I was trying to find a movie scene where a Hitler clone (boys from Brazil I believe) is tried to be brain washed
the boy just laughs and gets back to play.
 


With Twitter as his Excalibur, the president takes on his doubters, powered by long spells of cable news and a dozen Diet Cokes. But if Mr. Trump has yet to bend the presidency to his will, he is at least wrestling it to a draw.

For other presidents, every day is a test of how to lead a country, not just a faction, balancing competing interests. For Mr. Trump, every day is an hour-by-hour battle for self-preservation. He still relitigates last year’s election, convinced that the investigation by Robert S. Mueller III, the special counsel, into Russia’s interference is a plot to delegitimize him. Color-coded maps highlighting the counties he won were hung on the White House walls.
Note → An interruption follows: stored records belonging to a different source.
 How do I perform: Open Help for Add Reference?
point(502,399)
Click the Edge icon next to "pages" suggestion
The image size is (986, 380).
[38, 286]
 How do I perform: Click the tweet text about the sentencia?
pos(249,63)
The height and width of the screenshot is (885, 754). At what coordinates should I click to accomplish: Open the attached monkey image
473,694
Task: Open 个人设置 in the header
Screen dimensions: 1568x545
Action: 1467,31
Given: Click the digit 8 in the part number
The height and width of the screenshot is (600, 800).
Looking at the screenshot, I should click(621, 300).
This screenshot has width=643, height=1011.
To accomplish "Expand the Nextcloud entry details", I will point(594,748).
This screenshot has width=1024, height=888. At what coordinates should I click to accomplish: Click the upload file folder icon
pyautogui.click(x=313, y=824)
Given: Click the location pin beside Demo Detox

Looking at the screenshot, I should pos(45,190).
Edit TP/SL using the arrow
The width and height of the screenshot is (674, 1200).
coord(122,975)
Before taking office, Mr. Trump told top aides to think of each presidential day as an episode in a television show in which he vanquishes rivals. People close to him estimate that Mr. Trump spends at least four hours a day, and sometimes as much as twice that, in front of a television, sometimes with the volume muted, marinating in the no-holds-barred wars of cable news and eager to fire back.

...

The ammunition for his Twitter war is television. No one touches the remote control except Mr. Trump and the technical support staff — at least that’s the rule. During meetings, the 60-inch screen mounted in the dining room may be muted, but Mr. Trump keeps an eye on scrolling headlines. What he misses he checks out later on what he calls his “Super TiVo,” a state-of-the-art system that records cable news.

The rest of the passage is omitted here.